Part One : Rewriting the Product Series.

Consider a single factor of our product series $(1 + \frac{(-1)^{k+1}(k-1)!}{a_k} )$ . Re-arranging we get $(1 + \frac{(-1)^{k+1}(k-1)!}{a_k} ) = (\frac{a_k + (-1)^{k+1}(k-1)!}{a_k }) = \frac{a_{k+1}}{a_k (k + 1)}$ by recalling the definition of $a_{n+1}$ .

Now let $P(n) = \prod_{k = 2}^n ( 1 + \frac{(-1)^{k+1}(k-1)!}{a_k}).$ This is the partial product of $P$ . Using what we learnt about each factor we get,

$P(n) = \frac{a_{3}}{a_2 (3)} \times \frac{a_{4}}{a_3 (4)} \times ... \frac{a_{n}}{a_{n-1} (n )} \times \frac{a_{n+1}}{a_n (n + 1)}$ and by cancelling we get

$= \frac{a_{n+1}}{a_2 \times 3 ... \times (n+1)} = \frac{a_{n+1}}{(n+1)!}$ , remembering that $a_2 = 2$ by definition.

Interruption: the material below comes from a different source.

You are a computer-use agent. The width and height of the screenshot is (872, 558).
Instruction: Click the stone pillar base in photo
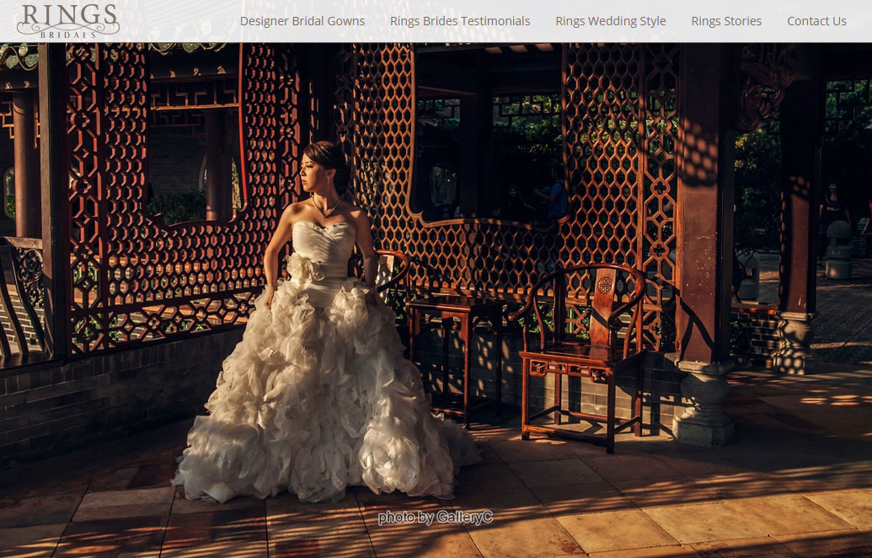click(x=704, y=405)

Part Two : Proof by Induction.

Let $T(n) = \sum_{k=1}^{k=n}\frac{(-1)^{k+1}}{k}.$ Now we'll show by induction on $n$ that $P(n) = T(n)$ for all natural numbers $n \ge 2.$

Base Case

When $n = 2$ we have $P(2) = 1 + \frac{(-1)^3 (1!)}{2} = \frac{1}{2} = \frac{1}{1} - \frac{1}{2} = T(2).$

Inductive Step

We'll assume that $T(k) = P(k)$ for some positive integer $k \ge 2$ and show that this implies that $T(k+1) = P(k+1).$

Using what we learnt in Part One , we have

$P(k+1) = P(k)(1 + \frac{(-1)^{k+2}k!}{a_{k+1}}) = \frac{a_{k+1}}{(k+1)!} (1 + \frac{(-1)^{k+2}k!}{a_{k+1}})$ $= \frac{a_{k+1}}{(k+1)!} + \frac{a_{k+1}(-1)^{k+2}k!}{a_{k+1}(k+1)!} = P(k) + \frac{(-1)^{k+2}}{k+1} = T(k) + \frac{(-1)^{k+2}}{k+1} = T(k+1)$ which is what we wanted.

So $T(n) = P(n)$ for all $n \ge 2$ .

Part 3 : Finishing up.

It follows that in this case $P = \lim_{n\rightarrow \infty} P(n) = \lim_{n\rightarrow \infty} T(n) = \sum_{n = 1}^{n \rightarrow \infty} \frac{(-1)^{n+1} }{n} = \ln(2)$ .

As a result the answer is $e^P = e^{\ln(2)} = 2.$